■ What to produce
I would like the lines below, from the one with "Screen dimensions: 647x340" through the one with "You are a computer-use agent. The height", copied exactly and without any pictures.

──────── Listed records

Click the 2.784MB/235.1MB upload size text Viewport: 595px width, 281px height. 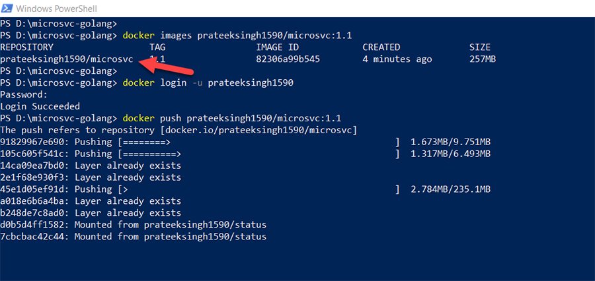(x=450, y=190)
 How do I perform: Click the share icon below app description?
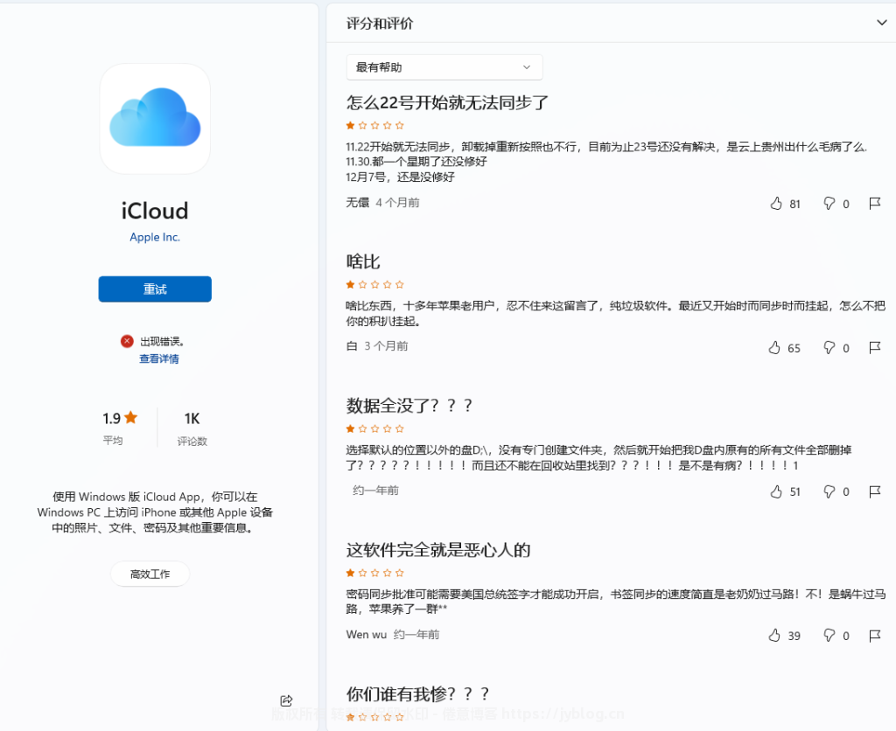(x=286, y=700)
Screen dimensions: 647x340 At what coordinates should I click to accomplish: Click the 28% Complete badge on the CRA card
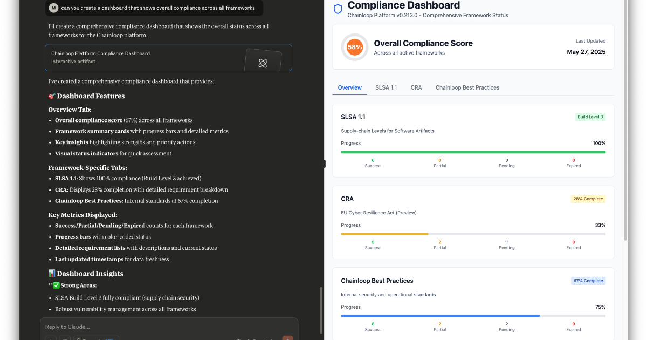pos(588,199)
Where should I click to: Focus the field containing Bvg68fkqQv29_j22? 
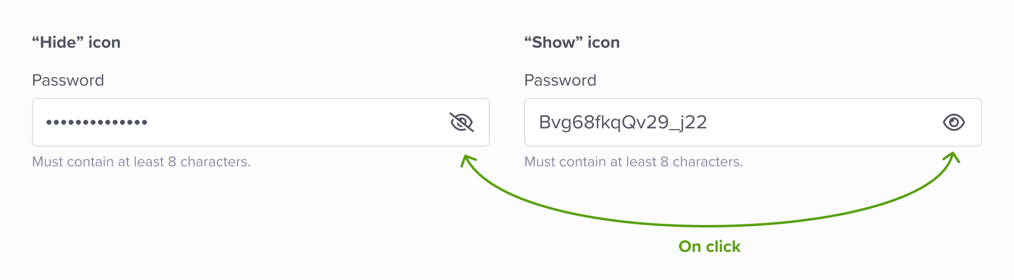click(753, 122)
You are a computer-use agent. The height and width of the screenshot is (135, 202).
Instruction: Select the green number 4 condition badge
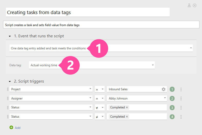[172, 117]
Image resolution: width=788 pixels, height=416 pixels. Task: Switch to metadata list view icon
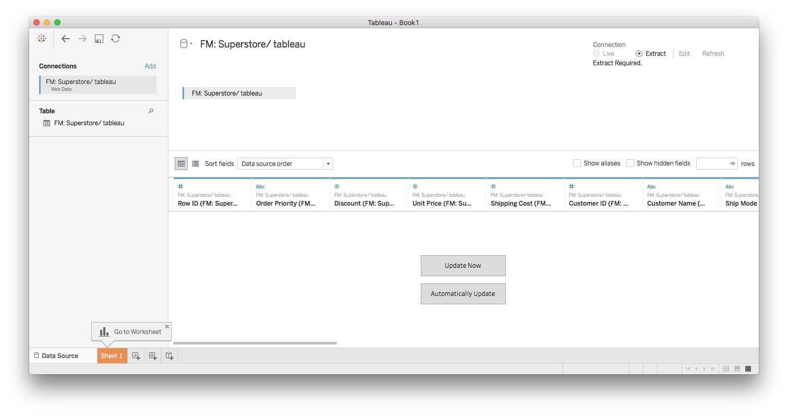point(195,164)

────────────────
──────── Listed records

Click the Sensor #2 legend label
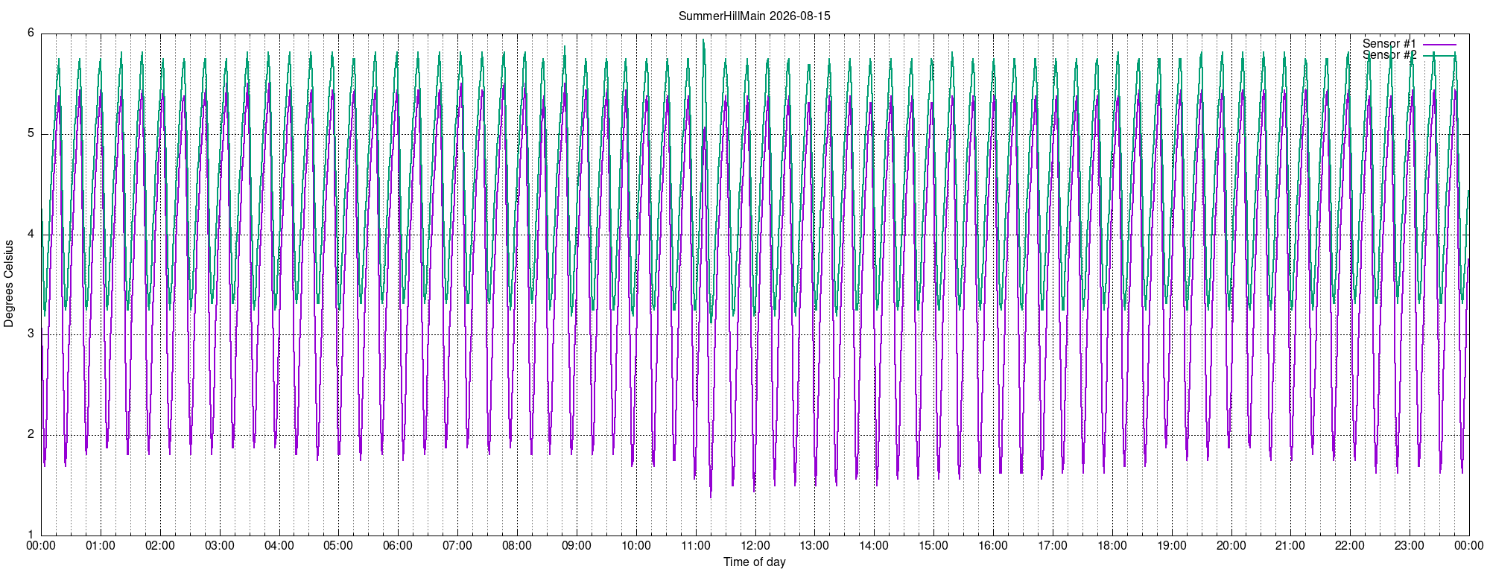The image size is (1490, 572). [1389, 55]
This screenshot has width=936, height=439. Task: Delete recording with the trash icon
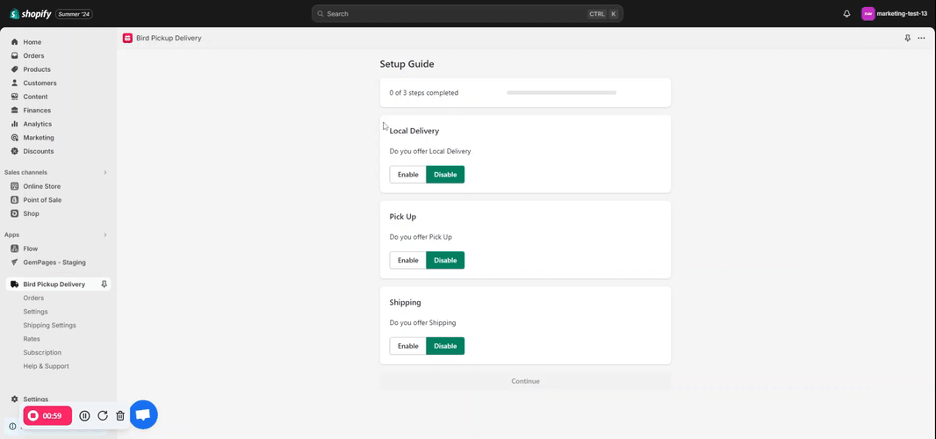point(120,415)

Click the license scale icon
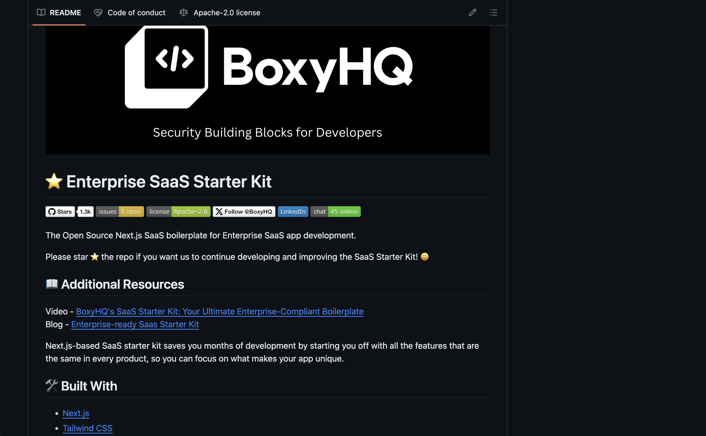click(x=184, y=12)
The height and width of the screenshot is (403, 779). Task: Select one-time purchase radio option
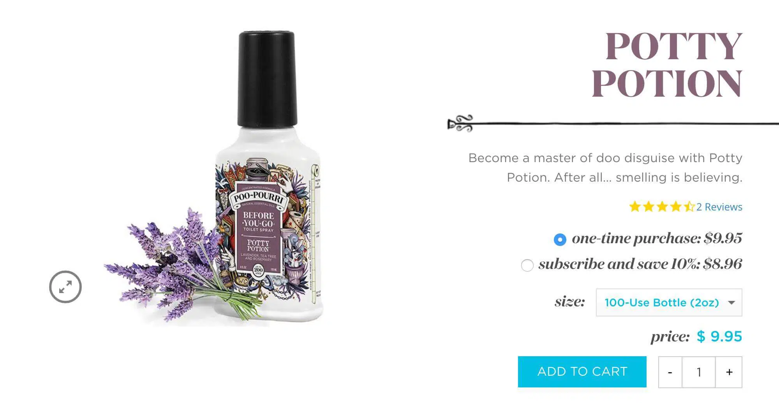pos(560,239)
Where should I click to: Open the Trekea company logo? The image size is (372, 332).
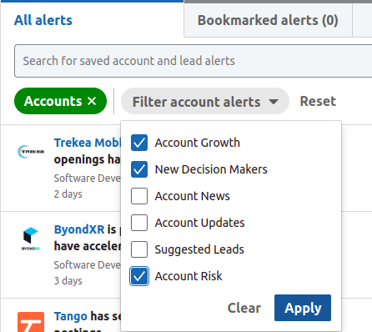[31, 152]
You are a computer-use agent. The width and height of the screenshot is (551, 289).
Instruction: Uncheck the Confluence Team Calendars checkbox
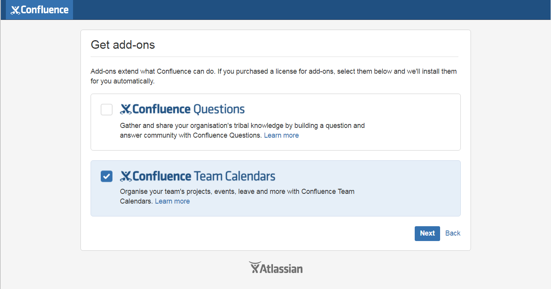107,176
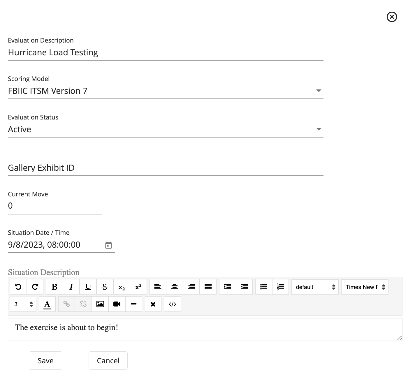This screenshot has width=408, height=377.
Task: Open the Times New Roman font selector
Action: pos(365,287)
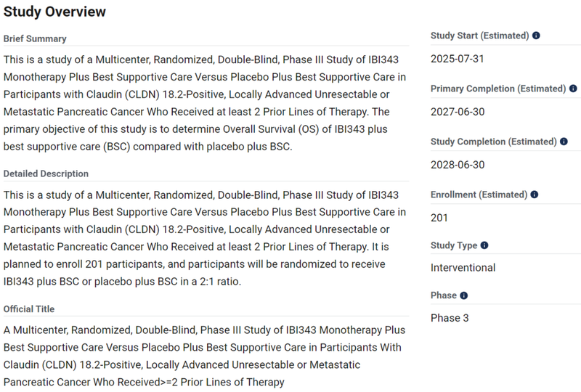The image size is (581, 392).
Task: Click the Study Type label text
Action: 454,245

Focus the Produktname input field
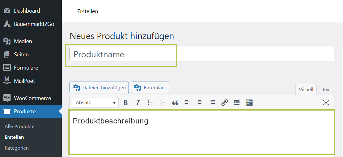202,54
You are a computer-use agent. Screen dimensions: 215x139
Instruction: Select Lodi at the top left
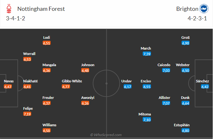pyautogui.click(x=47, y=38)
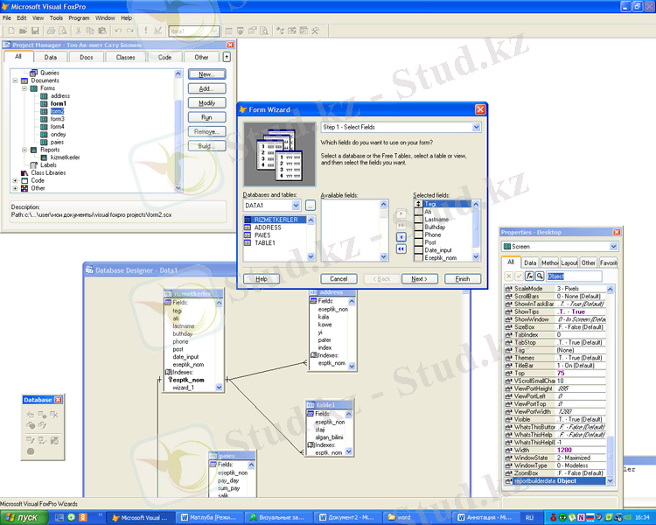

────────────────
──────── Listed records

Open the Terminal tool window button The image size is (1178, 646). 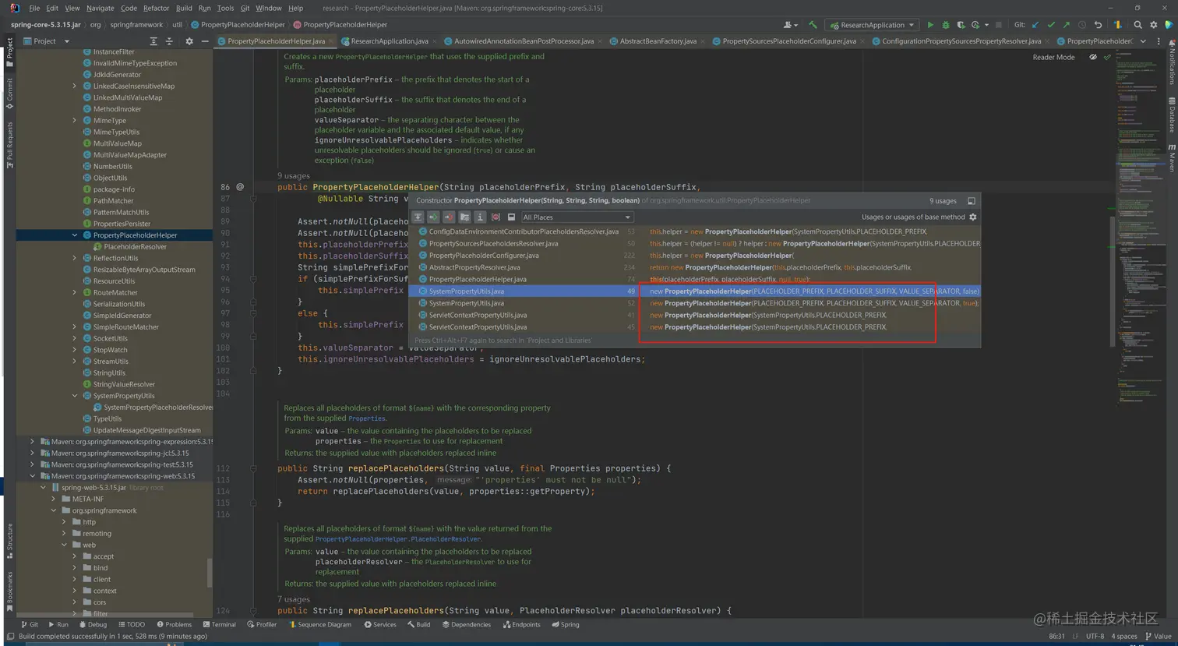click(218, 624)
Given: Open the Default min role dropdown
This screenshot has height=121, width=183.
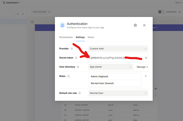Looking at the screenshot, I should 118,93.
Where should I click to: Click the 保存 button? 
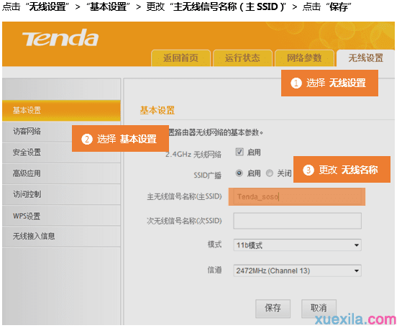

────────────────

■ Exercise output
Screen dimensions: 647x340 At what coordinates should I click to accomplish: Click the 28% Complete badge on the CRA card
pos(588,199)
Where should I click to: Focus the field containing Bvg68fkqQv29_j22? 
click(753, 122)
You are a computer-use agent. The height and width of the screenshot is (135, 202).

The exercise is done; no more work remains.